- RECORDS FOR THIS TASK:
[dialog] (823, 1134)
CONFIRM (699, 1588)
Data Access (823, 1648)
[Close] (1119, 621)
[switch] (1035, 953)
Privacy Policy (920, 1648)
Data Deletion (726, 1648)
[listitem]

- DESCRIPTION OF THE TASK:
A complete, exact copy of the material above is the expected answer.

- EXERCISE ANSWER:
[dialog] (823, 1134)
CONFIRM (699, 1588)
Data Access (823, 1648)
[Close] (1119, 621)
[switch] (1035, 953)
Privacy Policy (920, 1648)
Data Deletion (726, 1648)
[listitem]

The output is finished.